12-minute Opening Range Breakout
In day trading of stocks, the term Opening Range Breakout refers to waiting for FIRST candle of the day to close, and then buying a break ABOVE (or selling a break BELOW) that initial range. Most commonly, I see 3-minute ORBs and 5-minute ORBs, since those are common charts for people to watch on a site like TradingView.
But what size of ORB (in minutes) is the most profitable?
I used CSV files, Python and Google Sheets (Pivot Tables) to find out.
Extract: I downloaded $SPY stock data for the past 326 trading days, with 1-minute resolution, in CSV form, from BarChart.com. I copied and pasted a few smaller CSVs together, but could have automated this if there were too many files ...
Transform: I used Python to open the CSV, delete several columns, and cast some columns to float() as required. Then, I coded an algorithm to find the high and low of the stock over the first x minutes, and then look candle-by-candle for a break either ABOVE or BELOW that range. THEN, I followed the chart candle-by-candle to analyze whether a stop-loss would be triggered, or profit taken depending on the target set, or whether the day came to a close without either of those things happened. In those cases, I closed the position at 3:55pm, 5 minutes before close.
The outcome of every day's trade was appended to a list, and then the SUM of the profits and losses from those 326 trading days was output to the Terminal.
I also had three nested loops, which let me test various ORB sizes (in minutes), stop-loss distances (measured in number of bars compared to the original ORB) and targets (a trade would close if a particular target, in bars, was reached).
30 different ORB sizes x 5 varying stop-losses x 7 varying targets = 1050 permutations of ORBs/Stops/Targets, and each of THOSE was applied to each of the 326 trading days.
In any case, the Terminal output was 1050 lines telling me the ORB size, Stoploss, Targets, and total profit/loss for that permutation. This was small enough that I could copy/paste it into Google Sheets.
Load: Google Sheets didn't realize my data was numerical, so I had to use =SPLIT() to break apart the data from the Terminal. If I was doing this with a larger data set, I would have output to CSV instead of printing to the Terminal.
Then, I used a Pivot Table to summarize the results across varying ORB sizes.
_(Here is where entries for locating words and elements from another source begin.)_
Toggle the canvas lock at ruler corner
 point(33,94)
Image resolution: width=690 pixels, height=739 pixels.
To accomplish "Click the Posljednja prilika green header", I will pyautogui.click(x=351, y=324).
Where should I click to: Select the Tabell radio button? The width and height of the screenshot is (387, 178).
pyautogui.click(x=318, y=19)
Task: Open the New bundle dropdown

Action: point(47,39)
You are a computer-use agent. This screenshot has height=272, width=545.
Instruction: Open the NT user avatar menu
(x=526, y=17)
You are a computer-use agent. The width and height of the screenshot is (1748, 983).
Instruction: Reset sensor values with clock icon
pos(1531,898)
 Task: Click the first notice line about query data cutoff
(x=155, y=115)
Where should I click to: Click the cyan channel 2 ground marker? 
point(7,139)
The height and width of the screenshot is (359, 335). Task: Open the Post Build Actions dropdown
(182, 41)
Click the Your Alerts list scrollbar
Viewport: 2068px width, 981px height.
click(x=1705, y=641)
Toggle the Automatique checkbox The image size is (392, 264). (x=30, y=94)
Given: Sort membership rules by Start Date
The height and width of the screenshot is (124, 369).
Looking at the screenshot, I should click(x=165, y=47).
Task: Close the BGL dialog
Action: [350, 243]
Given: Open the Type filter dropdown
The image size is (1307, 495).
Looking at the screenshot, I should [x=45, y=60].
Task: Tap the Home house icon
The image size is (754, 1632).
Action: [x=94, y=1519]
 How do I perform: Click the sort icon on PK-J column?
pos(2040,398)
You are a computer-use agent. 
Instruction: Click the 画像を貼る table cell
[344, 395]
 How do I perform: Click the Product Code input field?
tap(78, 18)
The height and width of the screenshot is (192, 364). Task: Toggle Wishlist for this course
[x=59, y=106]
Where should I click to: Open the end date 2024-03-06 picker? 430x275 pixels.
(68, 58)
Due to outliers, I wanted to look at AVERAGE profit, MAX profit, MIN profit and MEDIAN profit across all stop-losses and targets for a particular ORB size. The results are pretty clear (see below). By all measures, a 12-minute ORB outperforms all other durations.
Actually, a 13-minute ORB is about the same, but the difference is negligible considering the randomness of the markets.